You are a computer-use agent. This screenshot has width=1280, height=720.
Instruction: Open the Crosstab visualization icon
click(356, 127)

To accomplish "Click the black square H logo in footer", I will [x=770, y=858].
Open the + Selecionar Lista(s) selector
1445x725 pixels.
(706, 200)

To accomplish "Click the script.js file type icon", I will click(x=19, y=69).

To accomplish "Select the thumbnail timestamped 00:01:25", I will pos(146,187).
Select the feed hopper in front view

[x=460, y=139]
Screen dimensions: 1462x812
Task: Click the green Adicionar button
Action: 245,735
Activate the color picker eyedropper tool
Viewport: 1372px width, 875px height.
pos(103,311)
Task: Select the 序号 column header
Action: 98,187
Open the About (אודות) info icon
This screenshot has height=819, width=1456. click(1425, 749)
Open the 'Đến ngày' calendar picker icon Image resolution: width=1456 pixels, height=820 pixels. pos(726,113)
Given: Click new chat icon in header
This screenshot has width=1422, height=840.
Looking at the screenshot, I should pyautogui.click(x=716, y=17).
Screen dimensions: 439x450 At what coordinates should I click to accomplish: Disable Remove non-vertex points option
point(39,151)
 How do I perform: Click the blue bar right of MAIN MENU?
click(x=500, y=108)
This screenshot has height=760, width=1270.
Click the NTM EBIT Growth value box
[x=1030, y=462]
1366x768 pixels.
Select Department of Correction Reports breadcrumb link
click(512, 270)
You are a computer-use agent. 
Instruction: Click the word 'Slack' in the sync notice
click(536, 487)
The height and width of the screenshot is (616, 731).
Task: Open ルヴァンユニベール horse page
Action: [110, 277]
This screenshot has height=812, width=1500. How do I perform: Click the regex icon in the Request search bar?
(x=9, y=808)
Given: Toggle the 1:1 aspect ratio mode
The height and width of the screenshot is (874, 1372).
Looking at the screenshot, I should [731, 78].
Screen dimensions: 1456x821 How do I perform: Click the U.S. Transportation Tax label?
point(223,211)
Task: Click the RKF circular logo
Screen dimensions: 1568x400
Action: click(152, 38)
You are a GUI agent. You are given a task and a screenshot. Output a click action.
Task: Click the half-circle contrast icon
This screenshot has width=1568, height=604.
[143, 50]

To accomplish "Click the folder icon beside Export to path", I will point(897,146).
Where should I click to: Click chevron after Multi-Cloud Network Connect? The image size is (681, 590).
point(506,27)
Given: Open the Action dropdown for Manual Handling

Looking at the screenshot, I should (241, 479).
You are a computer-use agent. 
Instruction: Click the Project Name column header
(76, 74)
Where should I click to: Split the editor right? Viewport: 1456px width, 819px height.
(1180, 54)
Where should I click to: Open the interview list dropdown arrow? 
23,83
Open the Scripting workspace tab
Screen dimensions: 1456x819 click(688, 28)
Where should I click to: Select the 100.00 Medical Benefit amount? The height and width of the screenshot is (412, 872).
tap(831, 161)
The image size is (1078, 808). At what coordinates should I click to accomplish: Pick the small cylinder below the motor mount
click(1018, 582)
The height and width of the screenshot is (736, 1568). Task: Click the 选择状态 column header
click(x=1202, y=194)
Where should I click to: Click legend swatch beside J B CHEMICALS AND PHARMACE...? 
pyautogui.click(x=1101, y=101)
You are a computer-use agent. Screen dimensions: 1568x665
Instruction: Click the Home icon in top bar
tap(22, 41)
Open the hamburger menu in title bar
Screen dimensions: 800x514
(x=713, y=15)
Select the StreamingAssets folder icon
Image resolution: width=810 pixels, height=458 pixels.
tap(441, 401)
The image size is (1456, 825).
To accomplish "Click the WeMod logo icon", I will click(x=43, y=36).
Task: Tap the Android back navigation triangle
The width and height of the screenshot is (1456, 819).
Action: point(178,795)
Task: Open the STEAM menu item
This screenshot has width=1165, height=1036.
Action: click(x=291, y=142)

YOUR OBJECTIVE: Retype all of the rows above exactly as they appear.

THE REPLY:
You are a computer-use agent. This screenshot has width=1280, height=720.
Instruction: Open the Crosstab visualization icon
click(356, 127)

To accomplish "Click the black square H logo in footer", I will [x=770, y=858].
Open the + Selecionar Lista(s) selector
1445x725 pixels.
(706, 200)

To accomplish "Click the script.js file type icon", I will click(x=19, y=69).

To accomplish "Select the thumbnail timestamped 00:01:25", I will pos(146,187).
Select the feed hopper in front view

[x=460, y=139]
Screen dimensions: 1462x812
Task: Click the green Adicionar button
Action: 245,735
Activate the color picker eyedropper tool
Viewport: 1372px width, 875px height.
pos(103,311)
Task: Select the 序号 column header
Action: 98,187
Open the About (אודות) info icon
This screenshot has height=819, width=1456. click(1425, 749)
Open the 'Đến ngày' calendar picker icon Image resolution: width=1456 pixels, height=820 pixels. pos(726,113)
Given: Click new chat icon in header
This screenshot has width=1422, height=840.
Looking at the screenshot, I should pyautogui.click(x=716, y=17).
Screen dimensions: 439x450 At what coordinates should I click to accomplish: Disable Remove non-vertex points option
point(39,151)
 How do I perform: Click the blue bar right of MAIN MENU?
click(x=500, y=108)
This screenshot has height=760, width=1270.
Click the NTM EBIT Growth value box
[x=1030, y=462]
1366x768 pixels.
Select Department of Correction Reports breadcrumb link
click(512, 270)
You are a computer-use agent. 
Instruction: Click the word 'Slack' in the sync notice
click(536, 487)
The height and width of the screenshot is (616, 731).
Task: Open ルヴァンユニベール horse page
Action: [110, 277]
This screenshot has height=812, width=1500. How do I perform: Click the regex icon in the Request search bar?
(x=9, y=808)
Given: Toggle the 1:1 aspect ratio mode
The height and width of the screenshot is (874, 1372).
Looking at the screenshot, I should [731, 78].
Screen dimensions: 1456x821 How do I perform: Click the U.S. Transportation Tax label?
point(223,211)
Task: Click the RKF circular logo
Screen dimensions: 1568x400
Action: click(152, 38)
You are a GUI agent. You are given a task and a screenshot. Output a click action.
Task: Click the half-circle contrast icon
This screenshot has width=1568, height=604.
[143, 50]

To accomplish "Click the folder icon beside Export to path", I will point(897,146).
Where should I click to: Click chevron after Multi-Cloud Network Connect? The image size is (681, 590).
point(506,27)
Given: Open the Action dropdown for Manual Handling

Looking at the screenshot, I should (241, 479).
You are a computer-use agent. 
Instruction: Click the Project Name column header
(76, 74)
Where should I click to: Split the editor right? Viewport: 1456px width, 819px height.
(1180, 54)
Where should I click to: Open the interview list dropdown arrow? 
23,83
Open the Scripting workspace tab
Screen dimensions: 1456x819 click(688, 28)
Where should I click to: Select the 100.00 Medical Benefit amount? The height and width of the screenshot is (412, 872).
tap(831, 161)
The image size is (1078, 808). At what coordinates should I click to accomplish: Pick the small cylinder below the motor mount
click(1018, 582)
The height and width of the screenshot is (736, 1568). Task: Click the 选择状态 column header
click(x=1202, y=194)
Where should I click to: Click legend swatch beside J B CHEMICALS AND PHARMACE...? 
pyautogui.click(x=1101, y=101)
You are a computer-use agent. Screen dimensions: 1568x665
Instruction: Click the Home icon in top bar
tap(22, 41)
Open the hamburger menu in title bar
Screen dimensions: 800x514
(x=713, y=15)
Select the StreamingAssets folder icon
Image resolution: width=810 pixels, height=458 pixels.
tap(441, 401)
The image size is (1456, 825).
To accomplish "Click the WeMod logo icon", I will click(x=43, y=36).
Task: Tap the Android back navigation triangle
The width and height of the screenshot is (1456, 819).
Action: point(178,795)
Task: Open the STEAM menu item
This screenshot has width=1165, height=1036.
Action: click(x=291, y=142)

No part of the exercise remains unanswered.